Promising new antitumor agents usually appear as our understanding of oncogenesis advances. Combination chemotherapy of DAC and chemotherapeutic agents have been investigated since 2004, the results suggesting that DAC could increase the cytotoxicity of chemotherapeutic agents against lung cancer cells and melanoma cells
in vitro[
17,
18]. In the previous study, we also reported the synergistic growth suppression of DAC with PTX in RCC [
13]. DAC is a demethylation agent, which was shown to suppress the proliferation of malignant tumors by reactivating the expression of specific methylated genes or causing genome-wide demethylation [
19,
20]. However, another study suggested that DAC-induced antineoplastic activity was dependent on DNA damage [
21]. Whether DAC acts on tumors primarily through its effect on DNA methylation or through synergistic cytotoxicity with PTX remains unknown.

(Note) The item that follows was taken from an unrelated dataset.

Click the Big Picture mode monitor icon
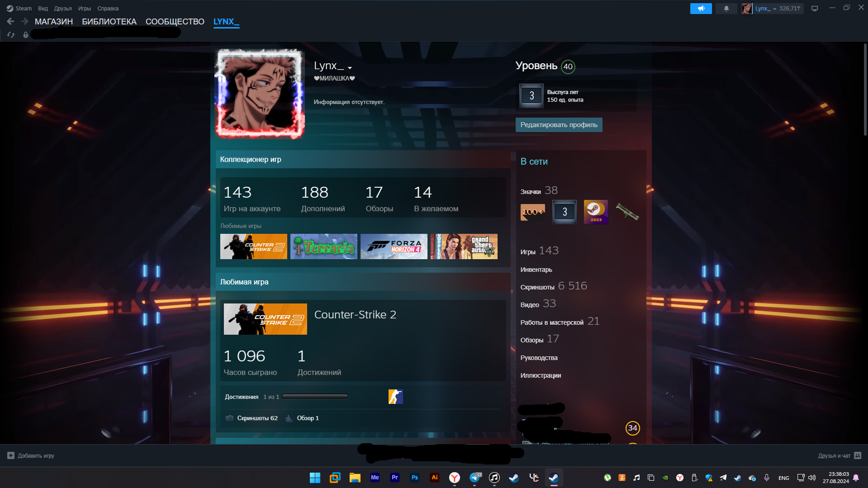This screenshot has width=868, height=488. [814, 9]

In this study, we investigated the gene transcriptional alteration by the cDNA microarray and revealed possible molecular mechanism and pathways implicated in the synergy of DAC and PTX against RCC cells. Several key regulatory genes were identified and may play critical roles in the synergy of these two agents. These include lymphoid enhancer-binding factor 1 (LEF1), transforming growth factor β-induced (TGFBI), C-X-C motif ligand 5 (CXCL5) and myelocytomatosis viral related oncogene (c-myc). LEF1 was initially identified as a pre-B and T lymphoid-specific gene encoding a DNA-binding protein of high mobility group proteins [
22,
23]. In addition, LEF1 is a member of the lymphoid-enhancing factor/T-cell factor (LEF/TCF) family of transcription factors, which acts through the Wnt/β-catenin signaling pathway to regulate gene expression and coordinate many cellular processes in normal development and carcinogenesis [
24‐
26]. A study showed that the proliferation and invasion of the melanoma cell is regulated by LEF1/TCF activity [
27]. Upon Wnt stimulation, LEF1 could combine with β-catenin and activate Wnt-responsive target genes [
28]. Our previous study has confirmed that LEF1 can enhance the proliferation of RCC cells and that suppressing the expression of LEF1/β-catenin complex plays an important role in the synergistic mechanism of DAC and PTX against RCC cells [
29]. TGFBI is a target of TGF-β and secreted into the extracellular space, where it binds to fibronectin and collagen as well as integrins to stimulate adhesion, migration, spreading, and proliferation in renal proximal tubular epithelial cells [
30,
31]. Studies showed that TGFBI was induced by TGF-β in the lung adenocarcinoma cell line and overexpression of TGFBI was associated with some malignancies, such as RCC and hemangioblastoma [
32,
33]. Our previous study has demonstrated that TGFBI-promoted metastasis of RCC cells depends on inactivation of the von Hippel-Lindau (VHL) tumor suppressor and that TGFBI could be a therapeutic target against RCC in the future [
34]. CXCL5, a member of the CXC chemokine family, has been shown to be involved in angiogenesis, tumor growth, and metastasis. CXCL5 is upregulated significantly in sporadic endometrioid endometrial adenocarcinomas compared to normal endometrium [
35]. CXCL5 overexpression was also associated with late stage gastric cancer and high N stage, suggesting CXCL5 is involved in the progression of gastric cancer, especially in lymph node metastasis [
36]. However, whether CXCL5 could stimulate phenotypic responses in renal epithelial cells with malignant progression remains unknown. c-myc is a multifunctional, nuclear phosphoprotein that plays multiple roles in eukaryotic cells including cell progression, differentiation, apoptosis and neoplasia [
37]. It interferes with the regulators of G1/S transition, as well as other regulators of cell growth and metabolism, inducing several translation factors and adhesion molecules [
38]. Alterations of the c-myc genomic region are usually observed in prostate cancer [
39‐
41] and bladder cancer [
42], however, genomic alterations of c-myc are mostly subordinate for conventional RCC with the exception of papillary renal cancer [
43‐
45].
At present, the signaling pathways underlying the synergy of DAC and PTX against RCC have not been investigated. In this study, we found that some cell cycle-related pathways were involved in the synergy of both agents by IPA, such as cyclins, DNA replication and cell cycle/mitotic regulation; these results are consistent to our previous study. Moreover, we also confirmed that the synergy of DAC and PTX may be mediated by inhibiting the PI3K/Akt pathway. PI3K could enhance production of PIP3 and trigger a signaling cascade, which results in the activation of Akt [
46]. Because LEF1/β-catenin is a target of the PI3K/Akt pathway, we speculated that synergistic suppression of LEF1/β-catenin expression by DAC and PTX is dependent on the inactivation of the PI3K/Akt pathway.